Code for A log-linear model with latent features for dyadic prediction, ICDM '10

A stochastic gradient implementation of the LFL model may be found here. The code assumes that there are structures Tr and Te for the train and test set, each comprising three vectors u, m, and r for the "user", "movie", and "rating" respectively. (As noted in the paper, these may be replaced with more general dyadic entities.) The code handles both nominal and ordinal "ratings".

Example usage

The following constructs a sample rating matrix for 5 users and 10 movies, where the possible ratings are { 1, ..., 5 }, with 0 denoting a missing value, which is then split into a train and test set with proportion 80-20%.

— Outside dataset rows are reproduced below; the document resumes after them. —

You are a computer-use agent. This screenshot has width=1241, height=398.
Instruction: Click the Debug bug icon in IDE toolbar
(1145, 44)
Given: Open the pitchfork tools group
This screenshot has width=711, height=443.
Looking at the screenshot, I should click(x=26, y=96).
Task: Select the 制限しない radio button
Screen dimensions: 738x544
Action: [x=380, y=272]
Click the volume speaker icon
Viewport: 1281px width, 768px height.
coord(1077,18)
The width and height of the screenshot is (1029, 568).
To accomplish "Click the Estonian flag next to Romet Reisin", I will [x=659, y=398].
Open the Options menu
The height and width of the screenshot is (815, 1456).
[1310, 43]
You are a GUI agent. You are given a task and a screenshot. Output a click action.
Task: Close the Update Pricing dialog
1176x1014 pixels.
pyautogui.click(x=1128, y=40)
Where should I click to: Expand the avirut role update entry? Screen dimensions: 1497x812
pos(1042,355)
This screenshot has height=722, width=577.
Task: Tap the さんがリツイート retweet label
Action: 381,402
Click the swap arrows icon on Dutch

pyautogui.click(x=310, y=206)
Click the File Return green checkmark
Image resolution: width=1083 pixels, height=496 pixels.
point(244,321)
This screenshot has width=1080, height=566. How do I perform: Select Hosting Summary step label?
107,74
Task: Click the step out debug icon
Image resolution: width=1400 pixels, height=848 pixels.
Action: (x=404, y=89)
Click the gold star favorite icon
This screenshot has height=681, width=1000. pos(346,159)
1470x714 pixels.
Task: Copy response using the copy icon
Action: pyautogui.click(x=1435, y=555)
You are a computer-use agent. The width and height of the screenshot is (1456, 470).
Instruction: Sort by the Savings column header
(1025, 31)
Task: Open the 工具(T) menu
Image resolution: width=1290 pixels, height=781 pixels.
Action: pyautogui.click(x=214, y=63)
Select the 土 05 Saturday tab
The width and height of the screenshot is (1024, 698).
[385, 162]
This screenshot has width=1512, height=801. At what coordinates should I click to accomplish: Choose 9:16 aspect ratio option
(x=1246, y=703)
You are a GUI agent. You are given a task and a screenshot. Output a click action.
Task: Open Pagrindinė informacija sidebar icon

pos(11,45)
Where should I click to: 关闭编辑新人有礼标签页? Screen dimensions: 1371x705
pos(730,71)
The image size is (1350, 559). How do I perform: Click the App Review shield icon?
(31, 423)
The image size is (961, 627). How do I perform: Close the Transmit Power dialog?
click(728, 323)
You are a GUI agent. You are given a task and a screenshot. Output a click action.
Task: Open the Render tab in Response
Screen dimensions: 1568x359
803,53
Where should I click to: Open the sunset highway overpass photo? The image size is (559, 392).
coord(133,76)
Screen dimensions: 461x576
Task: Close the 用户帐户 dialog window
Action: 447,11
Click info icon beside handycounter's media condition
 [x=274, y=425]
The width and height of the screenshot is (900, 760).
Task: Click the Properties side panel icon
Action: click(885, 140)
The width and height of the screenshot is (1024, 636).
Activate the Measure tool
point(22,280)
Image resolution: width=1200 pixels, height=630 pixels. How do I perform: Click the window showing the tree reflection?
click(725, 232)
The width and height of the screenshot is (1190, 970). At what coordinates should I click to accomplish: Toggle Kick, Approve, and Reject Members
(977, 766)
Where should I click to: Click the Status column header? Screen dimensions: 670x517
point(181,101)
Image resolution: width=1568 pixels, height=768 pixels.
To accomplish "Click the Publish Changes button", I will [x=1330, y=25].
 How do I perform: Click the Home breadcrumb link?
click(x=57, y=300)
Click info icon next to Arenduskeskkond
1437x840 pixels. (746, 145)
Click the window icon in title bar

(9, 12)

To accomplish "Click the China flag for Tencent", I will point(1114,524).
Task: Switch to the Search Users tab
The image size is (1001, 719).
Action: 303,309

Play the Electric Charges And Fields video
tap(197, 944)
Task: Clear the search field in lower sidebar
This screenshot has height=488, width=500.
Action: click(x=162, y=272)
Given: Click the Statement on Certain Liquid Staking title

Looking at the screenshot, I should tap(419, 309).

U = 5; M = 10; R = 5; X = floor((R + 1) * rand(U, M));
Data = [ ]; [Data.u, Data.m, Data.r] = find(X);

I = randperm(length(Data.u)); nTe = ceil(0.2*length(I));

Te = [ ]; Te.u = Data.u(I(1:nTe)); Te.m = Data.m(I(1:nTe)); Te.r = Data.r(I(1:nTe));
Tr = [ ]; Tr.u = Data.u(I(1+nTe:end)); Tr.m = Data.m(I(1+nTe:end)); Tr.r = Data.r(I(1+nTe:end));

With this, we could run the SGD optimiser as follows:

k = 10; % # of latent features
eta0 = 0.01; % learning rate
lambda = 1e-6; % regularization parameter
epochs = 10; % # of sweeps over training set
loss = 'mse'; % loss function on training set

[w, trainErrors, testErrors] = lflSGDOptimizer(Tr, Te, k, eta0, lambda, epochs, loss);